I will answer one more point that the hon. Lady made in her speech. She said that a point of contention was payments and reward for length of service. I think she was referring to increments. That issue was resolved with the BMA as part of the 90%, so I hope she therefore sees that it is not a substantial part of the argument, despite what she pretended.
The hon. Member for Wirral West (Margaret Greenwood) mentioned issues around psychiatry, which was a legitimate point to make. That is precisely why, as part of the new contract, flexible pay premia will be paid to psychiatrist trainees, so that we can provide an incentive to get more trainees opting for this specialism. It is clear that across the service, there are specialisms that, for decades now, have not recruited the numbers that we would all like to see going in. We have identified three where we think a particular incentive is appropriate, because of the difficulty of going into those specialisms—general practice, emergency medicine and psychiatry. This is one that we proposed. It was disagreed with and then agreed with by the BMA, and we hope, therefore, to address precisely the point that she made in her speech.
Sir David, I apologise for demoting you to the ranks in my opening remarks.
This has been an interesting debate, although I was disappointed by the Minister’s reply. He is normally a very reasonable man, except when he is attributing things to Opposition Members that we have not actually said. His problem is that he is being sent here time after time to defend the indefensible. It is clear that there is a deal to be done, as Opposition Members have said, but there is no movement from the Government to get people back around the table to do that deal. If the contract is so good that it provides a land of milk and honey for junior doctors, as the Minister seems to imply, one wonders why they are not dancing in the street at the prospect of it.
We have heard clearly from Opposition Members about junior doctors’ worry that the contract will lead to excess hours and that they are moving from being part of a team, where they learn and progress properly, to being just another rota of shift workers to be shifted around. We heard from my hon. Friend the Member for Bristol West (Thangam Debbonaire), whose return I too am very glad to see, about her experience in the NHS and the staff who went the extra mile for her, and we have heard about the weekends that people work.
We have also heard some extraordinary attacks from Government Members on a respected profession. I understand that the hon. Member for Morley and Outwood (Andrea Jenkyns) may have suffered a personal tragedy, but that does not in any way justify her attempts to smear all junior doctors as a bunch of militants who are endangering patient safety.
And she said they were endangering patient safety. It is that attitude among Government Members that is preventing a solution to the dispute. There are constant attempts to stigmatise staff and to accuse them of things that they have not done and are not doing. The Minister, for example, says that junior doctors are misled about their contract by the BMA. That is patronising, because it implies that they are not able to look at the evidence and judge for themselves. We have heard no attempt from the Minister to outline the Government’s plan B if some doctors leave and do not sign the contract. Well, I am not surprised that the Government do not have a plan B because they do not even appear to have a plan A.
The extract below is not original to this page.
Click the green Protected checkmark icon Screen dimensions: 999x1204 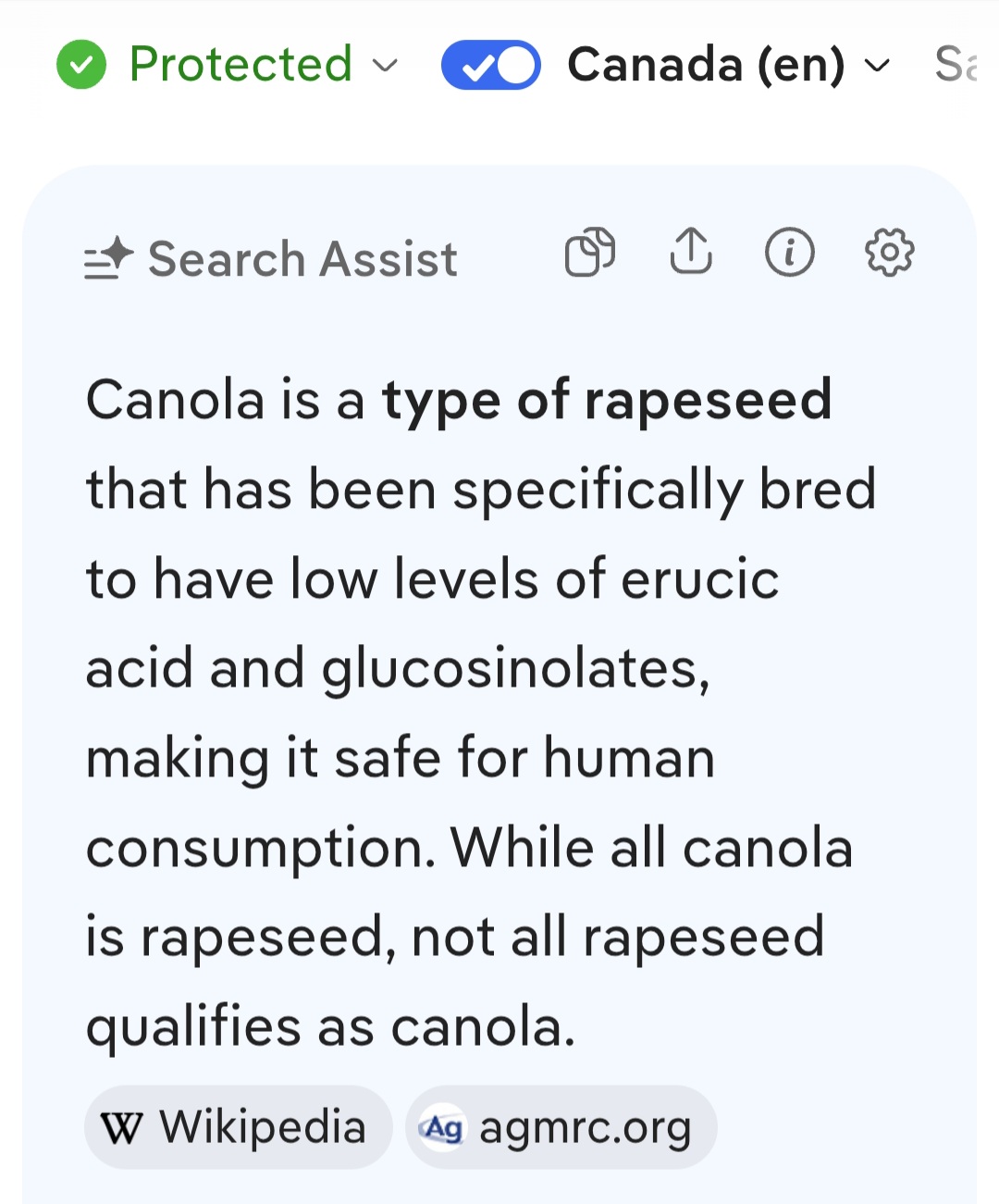pos(81,65)
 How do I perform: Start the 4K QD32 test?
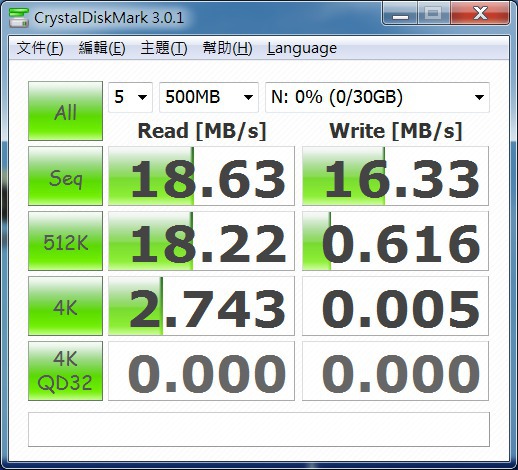click(65, 371)
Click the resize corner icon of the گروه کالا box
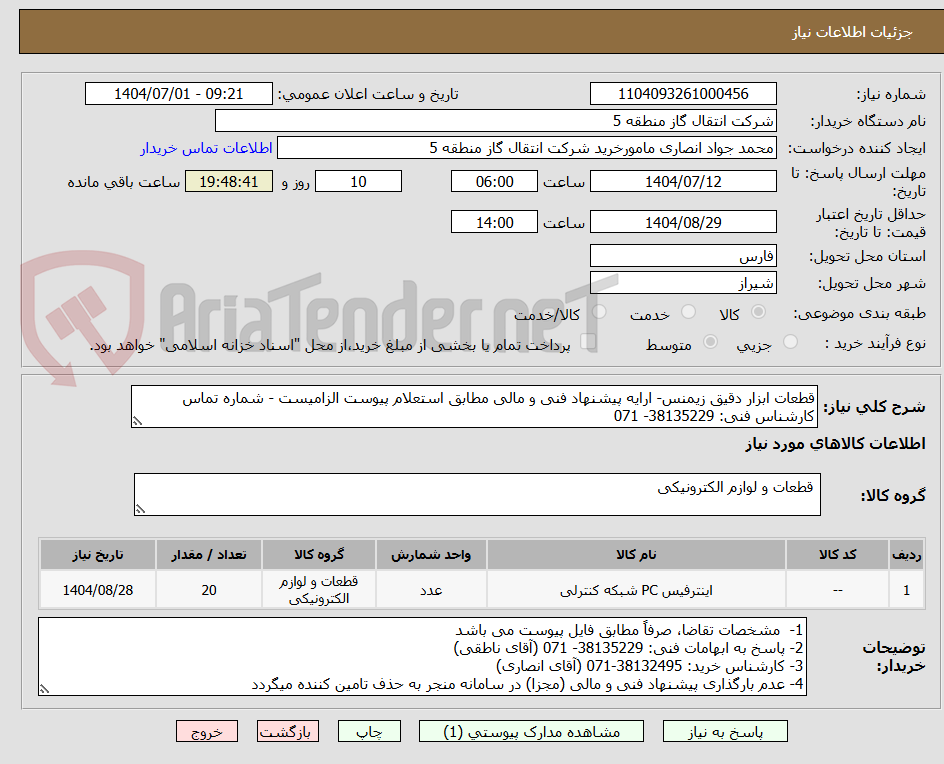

I appeal to the Government to change course and to take steps to get the BMA and junior doctors’ representatives back round the table so that the dispute can be sorted out for the benefit of patients and for the benefit of the whole NHS. If they do not do that, we are really heading towards serious problems in the future.
Question put and agreed to.
Resolved,
That this House has considered e-petition 121262 relating to contract negotiations with the BMA.